Выбрать главу

— Брехня! Бабушкины сказки! — прерываю я, а сам озираюсь по сторонам.

— Да! Брехня! Чего ты еще! — сердится Быча. — Я сам раз видел!

— Треплешься!

— Чего еще треплешься! Раз говорю, значит правда.

Петька смотрит на нас, будто слышит и что-то понимает. Он улыбается, обнажая сверкающие зубы, и глаза и рот его полны луной…

В углах у нас висели иконы, горела лампадка. Мать беззаветно верила в справедливого, доброго бога. Она прибегала к нему и в радости, и в горе потому, что больше не к кому было прибегнуть.

Когда подросли, мы уговаривали мать уйти от отца, но она смиренно убеждала нас:

— Терпите, молитесь! Господь не оставит нас. На него надейтесь. Он все видит, милостивец наш… Все в руках божьих… Со смирением нужно жить… Он за все нам потом воздаст…

После очередного буйства отца мать крестилась и покорно говорила:

— Видно, богу так угодно. Это он испытание послал за грехи мои!

— Но нужно же что-то делать, — убеждая ее Шура. — Нельзя так жить!

Одно время жили у нас на квартире монашки в черных одеждах и платках. Звали их мать Людмила и мать Анастасия. Они стегали одеяла.

В верхнем этаже во всю комнату натягивали на пялы малиновый или золотистый сатин, на него ровным слоем укладывалась вата, ее покрывали мерцающим голубым или зеленым атласом. Сестра моя Нина медом чертила на нем замысловатый рисунок из квадратиков, кружков, волнистых линий. А потом монашки садились за пялы и, напевая хилыми голосишками молитвы, начинали по этим рисункам стегать нарядное одеялище для какой-нибудь «барыни». Обыкновенно заказчицами были жены докторов, инженеров, нэпманов.

Религии в нашей семье поддалась только одна Нина, странная, молчаливая, светловолосая девушка. По метрикам она была Антониной, но все звали ее Ниной.

Она работала сиделкой в роддоме. А свободное время проводила в церкви или у монашек.

Ездила Нина в монастыри, побывала в глухих вятских лесах, где в старину жил святой Серафим Саровский, привезла оттуда икону: седой, немощный старикашка в рясе кормит из рук огромного медведя.

Я никогда не слышал, чтобы Нина смеялась. Даже улыбки ее не помню. А ей было тогда лет двадцать.

Один из служителей церкви подарил Нине лист, на котором были рисунки, изображающие жизнь какого-то чудотворца. На оборотной стороне написал:

«На молитвенную память возлюбленной моей о Христе Иисусе духовной дочери Антонине и в напоминание о том, что лишь через терпение, с молитвою Иисусовою, пройдя дорогой скорбей, болезней, досад, укоризн, унижений и несправедливостей, ты можешь получить спасение. Сломай свою волю, уничтожь все свои желания:

живи так, как хочет бог, говорящий тебе во святом Евангелии. Укоряй себя, считай себя самой последней грешницей: и бог возвысит тебя!

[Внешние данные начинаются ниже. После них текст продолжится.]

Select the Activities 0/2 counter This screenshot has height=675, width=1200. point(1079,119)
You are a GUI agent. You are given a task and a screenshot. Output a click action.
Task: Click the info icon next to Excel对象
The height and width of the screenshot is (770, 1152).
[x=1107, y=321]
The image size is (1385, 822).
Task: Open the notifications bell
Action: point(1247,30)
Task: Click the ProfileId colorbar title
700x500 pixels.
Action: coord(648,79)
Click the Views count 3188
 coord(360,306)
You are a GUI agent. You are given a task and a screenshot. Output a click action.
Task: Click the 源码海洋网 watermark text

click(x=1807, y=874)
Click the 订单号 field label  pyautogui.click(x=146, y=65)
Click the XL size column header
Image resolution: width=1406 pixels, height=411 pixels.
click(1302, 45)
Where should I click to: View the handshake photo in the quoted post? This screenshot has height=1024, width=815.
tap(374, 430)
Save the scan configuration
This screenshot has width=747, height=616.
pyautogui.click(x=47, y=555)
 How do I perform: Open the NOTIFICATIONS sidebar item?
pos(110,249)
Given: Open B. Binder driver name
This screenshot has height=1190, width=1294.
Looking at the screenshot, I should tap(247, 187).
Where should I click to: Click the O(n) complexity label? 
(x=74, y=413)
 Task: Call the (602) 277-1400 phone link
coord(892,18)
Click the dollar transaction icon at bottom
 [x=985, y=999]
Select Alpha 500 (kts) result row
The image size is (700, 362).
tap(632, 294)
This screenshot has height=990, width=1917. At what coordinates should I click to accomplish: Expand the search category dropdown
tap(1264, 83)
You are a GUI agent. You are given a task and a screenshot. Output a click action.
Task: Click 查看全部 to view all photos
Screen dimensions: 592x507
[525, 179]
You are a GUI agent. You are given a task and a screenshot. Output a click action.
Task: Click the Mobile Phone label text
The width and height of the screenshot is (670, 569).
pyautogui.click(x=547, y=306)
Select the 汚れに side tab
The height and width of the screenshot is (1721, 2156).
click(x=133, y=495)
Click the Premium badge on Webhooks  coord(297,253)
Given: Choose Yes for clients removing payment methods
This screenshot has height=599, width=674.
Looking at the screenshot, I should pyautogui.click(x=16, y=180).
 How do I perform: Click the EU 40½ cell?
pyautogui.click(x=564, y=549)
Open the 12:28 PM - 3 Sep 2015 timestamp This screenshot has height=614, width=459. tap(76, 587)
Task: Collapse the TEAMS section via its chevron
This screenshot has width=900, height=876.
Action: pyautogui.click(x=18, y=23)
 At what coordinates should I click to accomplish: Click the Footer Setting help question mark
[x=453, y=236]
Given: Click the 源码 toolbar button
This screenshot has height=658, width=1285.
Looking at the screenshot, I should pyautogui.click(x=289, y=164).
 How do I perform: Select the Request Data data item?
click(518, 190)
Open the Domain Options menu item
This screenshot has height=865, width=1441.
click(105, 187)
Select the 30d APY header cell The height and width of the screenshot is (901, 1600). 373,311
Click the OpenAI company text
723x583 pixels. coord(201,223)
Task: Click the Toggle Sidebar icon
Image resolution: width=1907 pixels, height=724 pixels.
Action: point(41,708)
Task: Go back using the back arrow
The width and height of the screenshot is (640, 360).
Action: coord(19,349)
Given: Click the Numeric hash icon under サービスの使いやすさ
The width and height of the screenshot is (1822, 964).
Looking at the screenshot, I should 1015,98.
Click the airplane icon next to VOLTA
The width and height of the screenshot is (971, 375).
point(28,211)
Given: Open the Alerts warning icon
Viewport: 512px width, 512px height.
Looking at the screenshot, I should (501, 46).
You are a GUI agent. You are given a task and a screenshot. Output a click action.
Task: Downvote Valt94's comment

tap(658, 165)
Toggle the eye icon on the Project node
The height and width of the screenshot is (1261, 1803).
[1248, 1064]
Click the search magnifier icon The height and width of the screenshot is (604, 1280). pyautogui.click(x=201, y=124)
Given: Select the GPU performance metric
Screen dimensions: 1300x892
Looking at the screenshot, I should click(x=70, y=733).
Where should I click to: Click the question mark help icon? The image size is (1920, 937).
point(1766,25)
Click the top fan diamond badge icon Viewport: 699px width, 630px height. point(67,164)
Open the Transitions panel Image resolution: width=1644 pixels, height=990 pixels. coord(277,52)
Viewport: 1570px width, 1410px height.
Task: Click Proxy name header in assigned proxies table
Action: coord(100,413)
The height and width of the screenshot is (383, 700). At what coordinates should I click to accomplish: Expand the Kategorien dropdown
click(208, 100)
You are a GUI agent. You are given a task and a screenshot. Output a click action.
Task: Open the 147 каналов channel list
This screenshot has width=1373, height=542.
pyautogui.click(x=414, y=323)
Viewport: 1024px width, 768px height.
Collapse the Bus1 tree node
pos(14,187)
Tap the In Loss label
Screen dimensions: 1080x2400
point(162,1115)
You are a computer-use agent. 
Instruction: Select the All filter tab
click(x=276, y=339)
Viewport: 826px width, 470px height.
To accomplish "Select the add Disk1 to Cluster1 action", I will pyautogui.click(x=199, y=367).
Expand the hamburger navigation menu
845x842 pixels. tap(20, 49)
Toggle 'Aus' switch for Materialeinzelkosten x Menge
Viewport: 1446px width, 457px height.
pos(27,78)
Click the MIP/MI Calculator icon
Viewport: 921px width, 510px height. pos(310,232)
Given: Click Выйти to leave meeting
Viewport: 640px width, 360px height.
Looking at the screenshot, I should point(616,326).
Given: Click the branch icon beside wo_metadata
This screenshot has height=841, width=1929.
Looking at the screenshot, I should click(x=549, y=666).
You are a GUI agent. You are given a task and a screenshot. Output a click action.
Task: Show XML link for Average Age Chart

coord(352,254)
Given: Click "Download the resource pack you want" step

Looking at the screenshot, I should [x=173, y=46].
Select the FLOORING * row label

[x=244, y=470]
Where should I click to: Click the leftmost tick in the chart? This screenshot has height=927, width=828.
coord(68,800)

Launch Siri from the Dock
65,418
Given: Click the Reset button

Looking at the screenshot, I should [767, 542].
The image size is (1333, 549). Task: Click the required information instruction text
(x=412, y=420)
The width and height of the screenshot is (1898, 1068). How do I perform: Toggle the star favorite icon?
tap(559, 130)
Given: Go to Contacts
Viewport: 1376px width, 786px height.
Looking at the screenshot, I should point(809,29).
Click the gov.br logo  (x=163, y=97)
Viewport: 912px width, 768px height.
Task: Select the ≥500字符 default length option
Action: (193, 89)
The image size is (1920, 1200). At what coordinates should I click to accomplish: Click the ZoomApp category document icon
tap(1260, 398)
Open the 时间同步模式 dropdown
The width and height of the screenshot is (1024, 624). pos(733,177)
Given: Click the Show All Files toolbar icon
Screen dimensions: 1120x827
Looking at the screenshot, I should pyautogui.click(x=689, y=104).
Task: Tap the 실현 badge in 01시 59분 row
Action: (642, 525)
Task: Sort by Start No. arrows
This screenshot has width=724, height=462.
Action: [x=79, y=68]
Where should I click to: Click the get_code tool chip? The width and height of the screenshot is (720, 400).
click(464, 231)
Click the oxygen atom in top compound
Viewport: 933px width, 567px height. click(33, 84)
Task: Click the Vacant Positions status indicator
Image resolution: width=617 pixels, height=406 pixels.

Любящий о Господе многогрешный Отец Всеволод».

И вот Нина жила по этим угрюмым заветам.

До школы меня тоже часто водили в церковь, но мне было невыносимо париться в ней по нескольку часов, становиться на колени, подходить под благословение и целовать руку у «батюшки». Я удирал из церкви и бегал с мальчишками по кладбищу.

Старшие братья мои и сестра Мария в церковь не ходили, да и отец тоже был равнодушен к богу, а попов всячески поносил. Религию высмеивали песни безбожников, расклеенные плакаты, клубные спектакли, на которые изредка водил меня Шура. Вот они на меня действовали. А поучения старух и монашек пролетали мимо ушей. И картины ада с грешниками на сковородах не пугали.

— Чепуха все это! Выдумка! — сказал мне Шура со своей обычной, мягкой усмешкой.

Матери он этого не говорил, не хотел обижать ее.

— Она в другое время родилась. А ты — в другое. Понял, Муромец?

Меня Шура и его приятели прозвали Муромцем.

Шура никогда не бывал в тягость другим и не навязывал своих привычек, своих взглядов. Ему очень хотелось учиться, но, видя, как матери трудно «ставить нас на ноги», он пошел работать. А работу тогда было найти нелегко, тем более восемнадцатилетнему без всякой профессии. Длинная очередь к «бирже труда» не иссякала. Тогда Шура кончил вместе с девчатами курсы стенографии и печатания на машинке и устроился секретарем в горсовете. Все заработанные деньги он отдавал матери. И вообще старался всячески ей помочь. Колол дрова, таскал воду, даже при случае мыл посуду и пол…

Ленин

— Пойдем, пойдем, опаздываем, — говорит Шура. — Теплее одевайся! Портянки намотал на ноги?